Y amanece el error. La luz separa.

Alargando las manos no se alcanza

el cuerpo de la dicha, que en la noche

tendido se sentía junto al nuestro,

sin prisa por trocarlo en paraíso:

sólo se palpan soledades nuevas,

ofertas de la luz. Y la distancia

es distancia, son leguas, años, cielos;

es la luz, la distancia.
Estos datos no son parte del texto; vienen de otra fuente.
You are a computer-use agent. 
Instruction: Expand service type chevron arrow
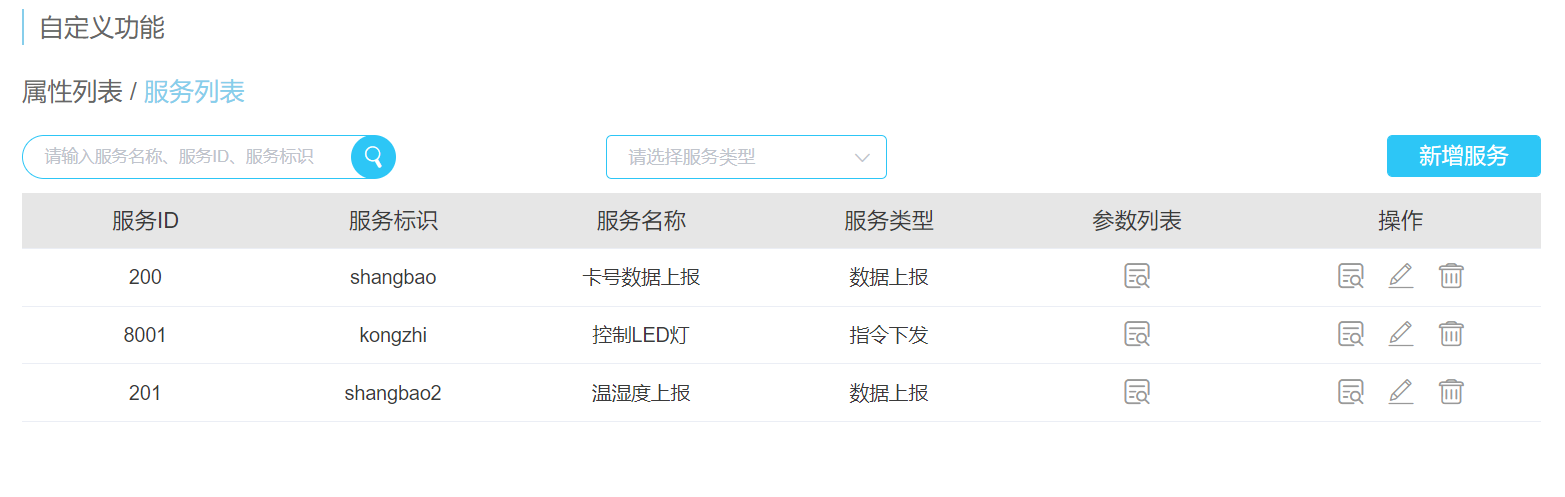[862, 158]
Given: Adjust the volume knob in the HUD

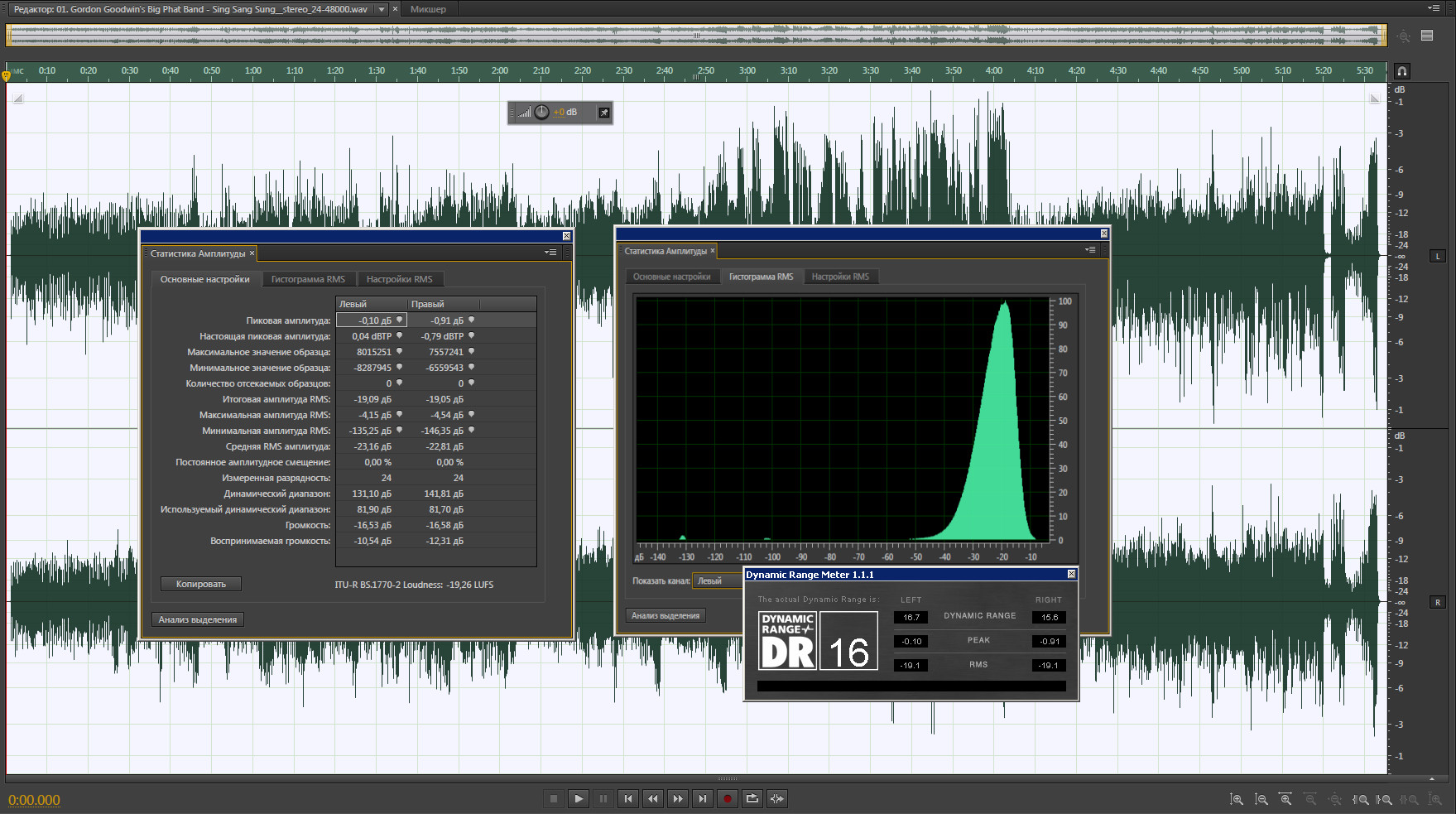Looking at the screenshot, I should pos(541,112).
Y hay que andarla,

andar pisando luz, horas y horas,

para que nuestro paso, al fin del día,

gane la orilla oscura

en que cesan las pruebas de estar solo.

Donde el querer, en la tiniebla, piensa

que con decir un nombre

una felicidad contestaría.

Y cuando en la honda noche se nos colman

con júbilos, con besos o con muertes,

los anhelosos huecos,

que amor y luz abrieron en las almas.